Assessing Risks and Impacts of AI (ARIA) aims to help organizations and individuals determine whether a given AI technology will be valid, reliable, safe, secure, private, and fair once deployed. The program comes shortly after several recent announcements by NIST around the 180-day mark of the Executive Order on trustworthy AI and the U.S. AI Safety Institute’s unveiling of its strategic vision and international safety network.
“To fully understand the impacts AI is having and will have on our society, we need to test how AI functions in realistic scenarios — and that’s exactly what we’re doing with this program,” said U.S. Commerce Secretary Gina Raimondo.
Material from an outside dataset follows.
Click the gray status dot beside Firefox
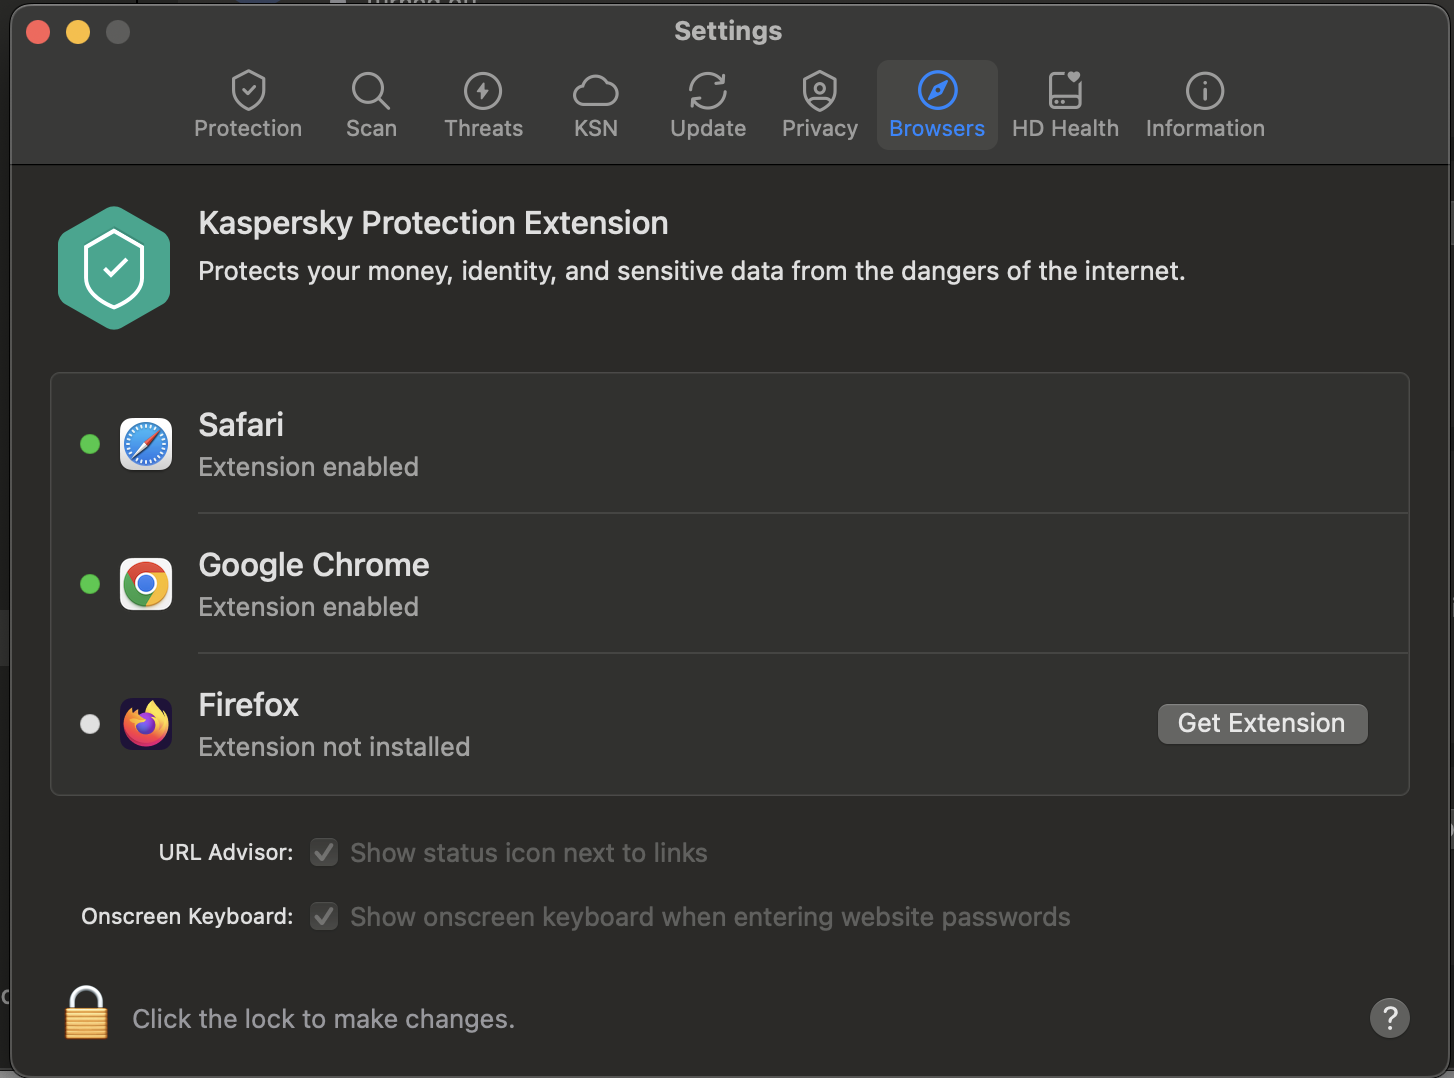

“With the ARIA program, and other efforts to support Commerce’s responsibilities under President Biden’s Executive Order on AI, NIST and the U.S. AI Safety Institute are pulling every lever when it comes to mitigating the risks and maximizing the benefits of AI,” Raimondo continued.
“The ARIA program is designed to meet real-world needs as the use of AI technology grows,” said Under Secretary of Commerce for Standards and Technology and NIST Director Laurie E. Locascio. “This new effort will support the U.S. AI Safety Institute, expand NIST’s already broad engagement with the research community, and help establish reliable methods for testing and evaluating AI’s functionality in the real world.”
ARIA expands on the AI Risk Management Framework, which NIST released in January 2023, and helps to operationalize the framework’s risk measurement function, which recommends that quantitative and qualitative techniques be used to analyze and monitor AI risk and impacts. ARIA will help assess those risks and impacts by developing a new set of methodologies and metrics for quantifying how well a system maintains safe functionality within societal contexts.
“Measuring impacts is about more than how well a model functions in a laboratory setting,” said Reva Schwartz, NIST Information Technology Lab’s ARIA program lead. “ARIA will consider AI beyond the model and assess systems in context, including what happens when people interact with AI technology in realistic settings under regular use. This gives a broader, more holistic view of the net effects of these technologies.”
The results of ARIA will support and inform NIST’s collective efforts, including through the U.S. AI Safety Institute, to build the foundation for safe, secure and trustworthy AI systems.